Holiday season 2007. I decided that it was time to finally make a chicken the way I'd seen it made on The Tonight Show. The Naked Chef showed up and made this chicken completely entombed by salt. I was watching it going, "No way! It'll taste terrible!" But then it got done through the magic of television and Jay Leno couldn't stop eating the chicken! I thought then and there that I needed to make this chicken.
It took me years to get on top of it, though, cause that's how I work. I decided I wanted to make it for Rob's family over Christmas. But I had to make it myself first, just to see how it turned out. It took a while to make, but once it was cooking, WOW it smelled great! And it tasted good, too! Very moist and tender. So good.
We ended up making it for Rob's family, which required making 3 chickens at once. It was crazy, but so yummy! I suggest this recipe to anyone who wants to put in the time (and expense--fennel is really costly!). And if you make a slightly bigger chicken, you can have leftovers for chicken sandwiches.
Jamie Oliver's recipe for
Chicken in Salt with Fennel, Thyme and Lemon
from his book "Happy Days with the Naked Chef"

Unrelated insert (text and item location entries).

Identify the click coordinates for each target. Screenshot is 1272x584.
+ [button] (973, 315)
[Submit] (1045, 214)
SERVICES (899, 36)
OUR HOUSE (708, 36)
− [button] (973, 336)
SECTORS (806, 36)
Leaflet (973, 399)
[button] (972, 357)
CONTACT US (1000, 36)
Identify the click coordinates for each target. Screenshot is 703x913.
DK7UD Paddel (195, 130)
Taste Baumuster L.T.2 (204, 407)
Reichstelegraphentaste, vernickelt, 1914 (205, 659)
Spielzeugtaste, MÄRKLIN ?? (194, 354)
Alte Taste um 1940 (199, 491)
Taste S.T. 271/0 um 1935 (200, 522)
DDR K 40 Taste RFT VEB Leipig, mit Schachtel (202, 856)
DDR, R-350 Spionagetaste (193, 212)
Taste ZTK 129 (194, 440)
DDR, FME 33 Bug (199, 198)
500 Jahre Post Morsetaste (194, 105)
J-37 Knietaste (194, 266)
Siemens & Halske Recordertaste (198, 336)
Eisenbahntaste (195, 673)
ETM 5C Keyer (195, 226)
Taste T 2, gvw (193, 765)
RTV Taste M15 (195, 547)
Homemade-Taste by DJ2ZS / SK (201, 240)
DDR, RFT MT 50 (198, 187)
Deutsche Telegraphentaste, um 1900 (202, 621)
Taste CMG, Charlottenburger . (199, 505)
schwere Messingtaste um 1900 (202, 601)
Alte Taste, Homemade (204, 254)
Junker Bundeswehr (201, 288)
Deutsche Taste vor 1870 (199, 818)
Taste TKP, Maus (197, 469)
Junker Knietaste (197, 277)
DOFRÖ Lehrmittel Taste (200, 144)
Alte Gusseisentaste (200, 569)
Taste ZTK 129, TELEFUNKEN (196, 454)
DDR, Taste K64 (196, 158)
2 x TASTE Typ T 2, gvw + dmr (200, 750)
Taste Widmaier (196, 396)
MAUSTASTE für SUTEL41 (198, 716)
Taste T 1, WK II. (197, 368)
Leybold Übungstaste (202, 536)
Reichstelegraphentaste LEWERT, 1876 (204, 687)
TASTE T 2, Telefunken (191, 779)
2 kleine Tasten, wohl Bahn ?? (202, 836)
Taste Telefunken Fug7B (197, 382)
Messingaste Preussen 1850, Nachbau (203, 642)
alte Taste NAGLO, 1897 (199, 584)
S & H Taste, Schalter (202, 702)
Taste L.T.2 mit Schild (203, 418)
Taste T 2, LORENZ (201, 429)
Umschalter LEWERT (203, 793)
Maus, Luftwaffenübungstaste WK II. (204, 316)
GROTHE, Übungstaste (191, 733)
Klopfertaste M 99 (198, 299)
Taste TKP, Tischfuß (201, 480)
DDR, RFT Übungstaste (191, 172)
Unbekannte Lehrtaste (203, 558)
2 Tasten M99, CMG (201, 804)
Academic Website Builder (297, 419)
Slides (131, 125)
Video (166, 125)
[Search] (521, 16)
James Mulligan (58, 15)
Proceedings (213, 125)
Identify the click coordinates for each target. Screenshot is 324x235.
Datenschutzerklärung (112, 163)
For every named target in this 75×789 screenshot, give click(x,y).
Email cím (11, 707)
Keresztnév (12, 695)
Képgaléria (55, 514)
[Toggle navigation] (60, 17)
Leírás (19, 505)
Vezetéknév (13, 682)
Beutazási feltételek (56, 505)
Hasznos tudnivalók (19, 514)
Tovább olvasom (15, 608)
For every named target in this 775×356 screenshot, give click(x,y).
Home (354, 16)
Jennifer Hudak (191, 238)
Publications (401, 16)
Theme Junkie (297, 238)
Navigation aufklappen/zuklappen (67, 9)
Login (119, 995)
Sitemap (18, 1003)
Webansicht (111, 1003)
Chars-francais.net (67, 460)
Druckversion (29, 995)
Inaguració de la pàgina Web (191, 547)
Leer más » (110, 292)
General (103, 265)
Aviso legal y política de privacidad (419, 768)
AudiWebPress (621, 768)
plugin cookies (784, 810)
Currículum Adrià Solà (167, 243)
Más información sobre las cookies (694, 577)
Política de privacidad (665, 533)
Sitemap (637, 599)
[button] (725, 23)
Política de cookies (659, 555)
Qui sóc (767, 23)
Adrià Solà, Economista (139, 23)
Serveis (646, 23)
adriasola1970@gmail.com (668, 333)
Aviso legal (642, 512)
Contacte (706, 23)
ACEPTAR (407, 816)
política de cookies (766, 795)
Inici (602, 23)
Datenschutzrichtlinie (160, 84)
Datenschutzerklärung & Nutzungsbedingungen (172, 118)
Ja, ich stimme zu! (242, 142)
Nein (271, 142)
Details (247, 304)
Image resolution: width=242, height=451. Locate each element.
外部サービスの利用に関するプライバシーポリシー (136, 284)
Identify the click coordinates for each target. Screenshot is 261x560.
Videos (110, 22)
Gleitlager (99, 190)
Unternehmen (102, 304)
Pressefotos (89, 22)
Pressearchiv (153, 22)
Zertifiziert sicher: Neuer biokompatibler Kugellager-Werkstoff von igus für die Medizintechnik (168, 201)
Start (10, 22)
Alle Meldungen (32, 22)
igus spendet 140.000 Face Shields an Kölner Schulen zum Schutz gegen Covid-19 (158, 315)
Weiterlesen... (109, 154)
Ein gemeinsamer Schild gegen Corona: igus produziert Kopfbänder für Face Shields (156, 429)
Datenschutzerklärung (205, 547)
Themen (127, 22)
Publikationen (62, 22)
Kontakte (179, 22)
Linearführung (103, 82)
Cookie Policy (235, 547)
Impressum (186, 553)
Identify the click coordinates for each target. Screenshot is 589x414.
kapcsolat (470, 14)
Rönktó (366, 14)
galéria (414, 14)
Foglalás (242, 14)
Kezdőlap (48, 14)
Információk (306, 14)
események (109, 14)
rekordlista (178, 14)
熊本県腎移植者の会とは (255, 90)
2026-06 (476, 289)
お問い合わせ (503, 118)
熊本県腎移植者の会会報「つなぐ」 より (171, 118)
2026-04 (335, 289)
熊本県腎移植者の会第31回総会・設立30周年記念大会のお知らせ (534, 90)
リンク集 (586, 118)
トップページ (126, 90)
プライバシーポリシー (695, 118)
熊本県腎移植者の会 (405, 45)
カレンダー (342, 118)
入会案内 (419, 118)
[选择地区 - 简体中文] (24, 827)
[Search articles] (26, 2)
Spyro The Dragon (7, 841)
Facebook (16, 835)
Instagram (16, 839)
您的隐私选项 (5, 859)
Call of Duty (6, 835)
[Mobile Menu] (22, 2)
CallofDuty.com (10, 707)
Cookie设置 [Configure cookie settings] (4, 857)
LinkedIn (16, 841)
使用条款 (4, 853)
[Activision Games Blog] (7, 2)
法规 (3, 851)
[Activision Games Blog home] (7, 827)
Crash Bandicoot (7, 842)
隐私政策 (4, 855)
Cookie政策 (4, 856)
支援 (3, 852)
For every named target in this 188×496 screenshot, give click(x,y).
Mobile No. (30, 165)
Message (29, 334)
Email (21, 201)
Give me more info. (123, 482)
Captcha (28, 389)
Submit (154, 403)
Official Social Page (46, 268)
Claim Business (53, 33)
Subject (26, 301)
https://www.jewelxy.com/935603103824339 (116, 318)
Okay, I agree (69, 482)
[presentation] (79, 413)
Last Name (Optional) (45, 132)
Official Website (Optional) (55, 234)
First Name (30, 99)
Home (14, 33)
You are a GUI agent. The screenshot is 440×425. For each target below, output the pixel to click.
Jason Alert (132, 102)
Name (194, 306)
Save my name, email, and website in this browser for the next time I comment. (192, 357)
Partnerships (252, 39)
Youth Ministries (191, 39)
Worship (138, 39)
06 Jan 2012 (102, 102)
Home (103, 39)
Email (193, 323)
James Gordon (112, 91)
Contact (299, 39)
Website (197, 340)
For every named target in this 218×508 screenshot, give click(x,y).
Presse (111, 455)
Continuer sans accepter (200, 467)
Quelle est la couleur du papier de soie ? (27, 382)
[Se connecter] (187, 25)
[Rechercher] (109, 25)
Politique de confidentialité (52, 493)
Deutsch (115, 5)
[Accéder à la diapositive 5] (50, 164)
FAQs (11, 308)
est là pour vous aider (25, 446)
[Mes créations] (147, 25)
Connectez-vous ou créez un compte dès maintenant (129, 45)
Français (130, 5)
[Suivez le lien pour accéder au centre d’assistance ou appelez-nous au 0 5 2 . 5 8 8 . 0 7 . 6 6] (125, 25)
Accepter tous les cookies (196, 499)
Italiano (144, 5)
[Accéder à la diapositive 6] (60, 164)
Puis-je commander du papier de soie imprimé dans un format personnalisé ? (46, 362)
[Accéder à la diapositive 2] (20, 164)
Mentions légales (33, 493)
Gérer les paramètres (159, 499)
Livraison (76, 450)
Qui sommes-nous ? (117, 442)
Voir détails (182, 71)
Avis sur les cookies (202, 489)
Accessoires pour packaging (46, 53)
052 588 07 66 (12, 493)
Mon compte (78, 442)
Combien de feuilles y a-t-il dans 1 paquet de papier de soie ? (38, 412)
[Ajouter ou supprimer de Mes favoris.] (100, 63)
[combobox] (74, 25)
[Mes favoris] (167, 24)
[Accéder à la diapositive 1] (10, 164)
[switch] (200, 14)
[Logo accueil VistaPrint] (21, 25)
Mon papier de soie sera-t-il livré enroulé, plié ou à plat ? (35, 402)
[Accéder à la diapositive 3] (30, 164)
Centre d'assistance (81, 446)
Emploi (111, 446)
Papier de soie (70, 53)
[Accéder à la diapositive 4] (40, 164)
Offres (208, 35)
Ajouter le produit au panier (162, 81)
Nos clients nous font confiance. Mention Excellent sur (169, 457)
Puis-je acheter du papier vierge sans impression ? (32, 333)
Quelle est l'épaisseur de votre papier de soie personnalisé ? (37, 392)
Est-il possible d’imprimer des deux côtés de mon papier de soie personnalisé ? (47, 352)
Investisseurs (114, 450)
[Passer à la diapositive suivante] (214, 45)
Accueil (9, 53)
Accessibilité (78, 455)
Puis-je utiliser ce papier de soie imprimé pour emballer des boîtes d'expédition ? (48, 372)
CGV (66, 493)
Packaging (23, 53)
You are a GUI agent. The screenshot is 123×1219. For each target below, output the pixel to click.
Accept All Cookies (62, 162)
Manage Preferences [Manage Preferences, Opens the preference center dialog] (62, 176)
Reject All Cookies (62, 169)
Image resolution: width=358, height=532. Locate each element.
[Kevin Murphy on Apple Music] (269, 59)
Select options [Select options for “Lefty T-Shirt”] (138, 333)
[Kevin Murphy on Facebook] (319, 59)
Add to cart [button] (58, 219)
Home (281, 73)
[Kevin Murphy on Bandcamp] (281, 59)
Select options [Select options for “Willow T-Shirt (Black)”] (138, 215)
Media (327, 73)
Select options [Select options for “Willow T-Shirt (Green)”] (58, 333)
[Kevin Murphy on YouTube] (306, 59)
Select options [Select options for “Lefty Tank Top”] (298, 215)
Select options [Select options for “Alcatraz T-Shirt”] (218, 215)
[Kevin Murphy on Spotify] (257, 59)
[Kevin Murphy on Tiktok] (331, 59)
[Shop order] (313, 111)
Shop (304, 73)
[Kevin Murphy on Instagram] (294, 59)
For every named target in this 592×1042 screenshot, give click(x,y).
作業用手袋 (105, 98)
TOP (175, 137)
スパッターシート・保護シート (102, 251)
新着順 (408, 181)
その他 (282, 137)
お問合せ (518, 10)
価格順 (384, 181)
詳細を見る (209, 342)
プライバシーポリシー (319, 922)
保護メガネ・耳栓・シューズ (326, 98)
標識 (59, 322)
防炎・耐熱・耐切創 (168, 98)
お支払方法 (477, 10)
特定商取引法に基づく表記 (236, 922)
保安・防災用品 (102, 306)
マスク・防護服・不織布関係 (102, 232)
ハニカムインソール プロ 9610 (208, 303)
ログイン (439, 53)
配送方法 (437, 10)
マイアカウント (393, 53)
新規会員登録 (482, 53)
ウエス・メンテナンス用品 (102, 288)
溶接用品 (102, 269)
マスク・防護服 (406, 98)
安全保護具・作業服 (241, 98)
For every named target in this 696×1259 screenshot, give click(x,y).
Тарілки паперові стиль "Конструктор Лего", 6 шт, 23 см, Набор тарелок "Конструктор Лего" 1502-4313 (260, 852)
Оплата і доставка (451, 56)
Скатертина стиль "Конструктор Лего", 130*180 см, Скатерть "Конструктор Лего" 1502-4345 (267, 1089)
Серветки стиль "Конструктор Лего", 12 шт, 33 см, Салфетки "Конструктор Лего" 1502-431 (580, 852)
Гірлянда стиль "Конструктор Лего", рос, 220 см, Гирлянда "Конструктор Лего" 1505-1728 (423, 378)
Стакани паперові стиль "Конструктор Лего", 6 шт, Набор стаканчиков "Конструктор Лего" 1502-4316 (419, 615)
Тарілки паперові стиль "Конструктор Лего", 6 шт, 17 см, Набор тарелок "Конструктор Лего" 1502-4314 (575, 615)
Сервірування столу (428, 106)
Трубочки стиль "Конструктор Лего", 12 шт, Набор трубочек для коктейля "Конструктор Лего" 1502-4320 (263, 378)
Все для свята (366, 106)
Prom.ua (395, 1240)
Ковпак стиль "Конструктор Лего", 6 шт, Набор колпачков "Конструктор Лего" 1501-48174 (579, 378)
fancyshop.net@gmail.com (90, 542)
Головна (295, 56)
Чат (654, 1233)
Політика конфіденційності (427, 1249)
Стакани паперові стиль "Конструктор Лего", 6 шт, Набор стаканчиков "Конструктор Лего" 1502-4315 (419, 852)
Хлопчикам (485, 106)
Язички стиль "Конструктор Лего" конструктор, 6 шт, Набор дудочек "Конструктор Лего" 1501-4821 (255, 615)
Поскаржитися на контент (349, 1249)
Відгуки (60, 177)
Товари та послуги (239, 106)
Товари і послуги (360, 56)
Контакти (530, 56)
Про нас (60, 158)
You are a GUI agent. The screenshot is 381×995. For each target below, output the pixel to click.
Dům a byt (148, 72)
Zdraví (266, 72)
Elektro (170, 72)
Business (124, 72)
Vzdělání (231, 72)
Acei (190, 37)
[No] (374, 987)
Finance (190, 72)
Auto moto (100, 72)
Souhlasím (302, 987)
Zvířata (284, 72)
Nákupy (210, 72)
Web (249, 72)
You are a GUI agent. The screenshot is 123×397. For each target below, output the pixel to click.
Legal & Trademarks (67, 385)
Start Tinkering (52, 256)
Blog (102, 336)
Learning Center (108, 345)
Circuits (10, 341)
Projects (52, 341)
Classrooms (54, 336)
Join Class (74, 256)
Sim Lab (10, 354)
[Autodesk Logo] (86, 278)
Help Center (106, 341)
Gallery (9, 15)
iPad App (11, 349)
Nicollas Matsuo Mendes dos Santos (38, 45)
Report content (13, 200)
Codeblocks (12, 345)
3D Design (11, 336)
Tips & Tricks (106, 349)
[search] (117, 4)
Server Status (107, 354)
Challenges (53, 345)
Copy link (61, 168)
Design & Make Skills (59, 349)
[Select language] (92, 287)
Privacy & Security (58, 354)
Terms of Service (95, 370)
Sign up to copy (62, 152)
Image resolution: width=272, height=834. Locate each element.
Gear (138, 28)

3kg/7lb coarse rock salt (or kosher salt)
8 heaped teaspoons whole fennel seeds, cracked
2 eggs, beaten
2 lemons, halved
1 tablespoon peppercorns
1 bunch fresh thyme
Olive oil
1 x 2kg/4 1/2lb organic chicken
1 bunch fresh parsley, ripped
8 cloves garlic, skins left on, squashed
Preheat the oven to 200C/400F/Gas6.
Put all the salt into a bowl with the fennel seeds, eggs, lemon juice (keep the skins), peppercorns, and a wine glass of water and mix together. Bash up the thyme in a pestle and mortar and add a couple of good lugs of olive oil. Scrunch it up and rub this flavoured oil all over your chicken, finally pushing any excess inside the cavity along with your parsley, garlic, and squeezed lemon halves. The idea here is to tightly pack the cavity so it bulges and no salt can get in.
Get 4 long pieces of tin-foil and put them on top of each other to make a large square sheet, around a metre/39 inches square. Lay on 1/3 of the salt, making it around 2cmn/three quarters of an inch thick. Put your chicken on top, then pack the rest of the salt around it. Because the salt is slightly wet it should stick to the chicken - make sure that the chicken's skin hasn't been pierced. Carefully fold up the sides of the foil and scrunch it at the top. You can rip off any excess foil - basically the foil is there to hold the salt together until it hardens.
Place the chicken in the preheated oven and cook for 2 hours, then remove from the oven and allow to rest for 15 minutes. Take it to the table with 1 or 2 really nice salads, some bread, and a bottle of white. Rip open the foil and crack the salt crust. It will fall apart easily and reveal the fantastic-smelling chicken. Pull the skin away and tear the meat from the thighs and the breast - absolutely pukka. This is gorgeous served with horseradish mixed with creme fraiche or with some homemade basil mayonnaise.
Tamra's tips from making this recipe:
1 - We decrease the amount of fennel. We use about half the amount the recipe calls for. Mostly because it cuts down on expense.
2- We increase the amount of salt a little. We get the salt in 3-lb. containers, so we use 9 lbs. per recipe instead of 7.
3- We cook the chicken for the 2 hours the recipe calls for and then leave the chicken in a just-barely-warm oven for another hour. It seems to be the moistest this way. And so long as you don't break the shell, the chicken will keep its heat for quite a while. You have to eat it pretty fast after you start cutting into it, though, cause it loses its heat quickly, too. We usually put it in a shallow dish and cover it with foil to try to maintain the heat a little.